To determine whether athletes who had previously developed hyponatremia during an ultradistance triathlon show an impaired ability to excrete a large fluid load compared with athletes who had completed the same race without developing hyponatremia.
Six athletes who had developed hyponatremia ([Na] < 135 mmol x L(-1)) in the 1997 Ironman Triathlon (study cases) were compared with six athletes who completed the same race without hyponatremia (controls). All participants consumed 3.4 L of water over 2 h at rest. Weight, urine output, urine electrolytes, serum [Na(+)], hemoglobin, and hematocrit were measured every 30 min. Changes in plasma volume and residual fluid volume in the gut were estimated from these data.

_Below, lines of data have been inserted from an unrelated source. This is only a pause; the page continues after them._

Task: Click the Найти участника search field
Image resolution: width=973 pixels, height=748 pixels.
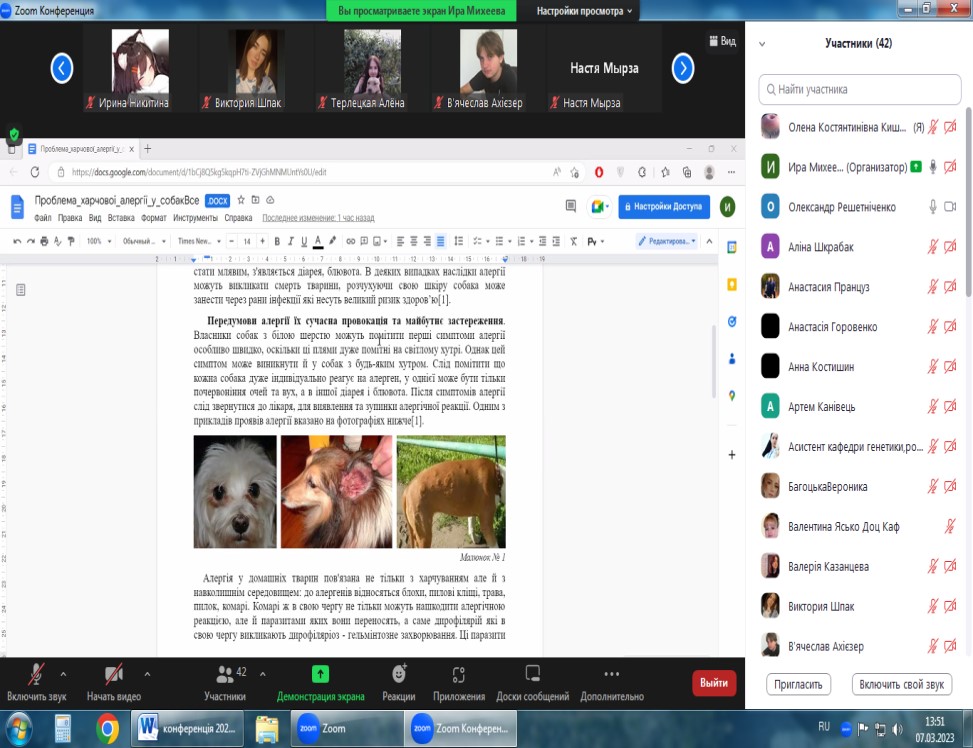Action: tap(858, 89)
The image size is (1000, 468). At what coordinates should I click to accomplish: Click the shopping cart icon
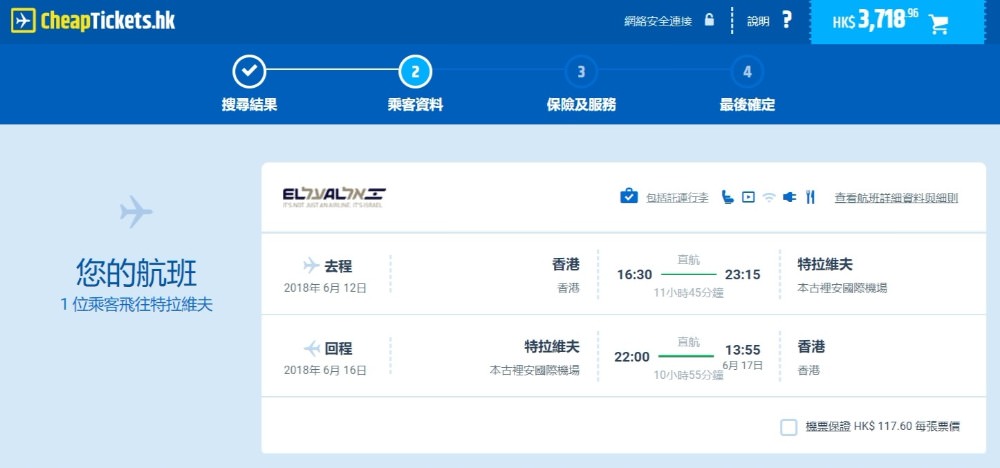click(938, 23)
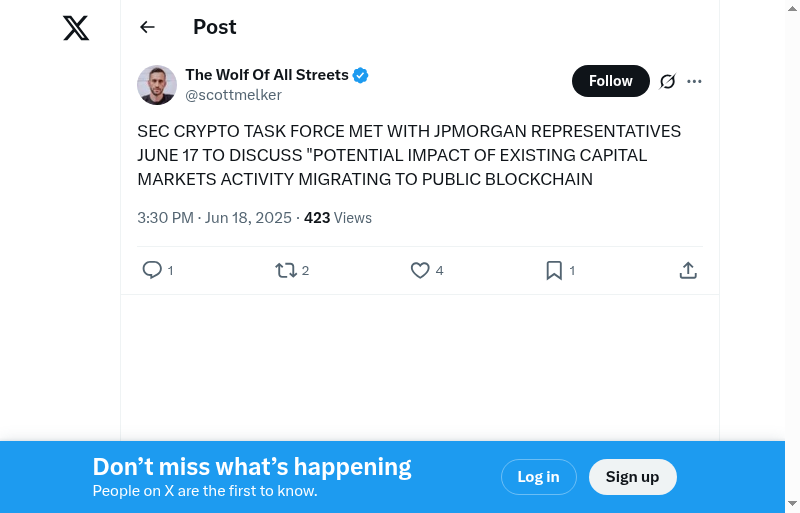This screenshot has width=800, height=513.
Task: Open the three-dot more options menu
Action: pyautogui.click(x=695, y=81)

There were no significant differences between cases and controls in any parameters measured. Maximal rates of urine production (+/- SD) (1043 +/- 331 mL x h(-1) for cases, 878 +/- 168 mL x h(-1) for controls) were substantially behind the rate of fluid intake (1500 mL x h(-1)). Consequent to fluid retention, serum [Na(+)] fell progressively in both groups. Five cases and four controls developed hyponatremia. There was an inverse correlation between change in body weight and change in [Na(+)] (r = -0.67). Estimated changes in the intra- and extra-cellular fluid volumes could account for all the retained fluid, and there was little evidence for fluid accumulation in the bowel.
When evaluated at rest, there does not appear to be any unique pathophysiological characteristic that explains why some athletes develop hyponatremia in response to fluid overload during prolonged exercise. Rather, hyponatremia was induced with equal effect in both cases and controls, consequent to progressive fluid overload of all the body fluid compartments and without evidence for fluid retention in the small bowel.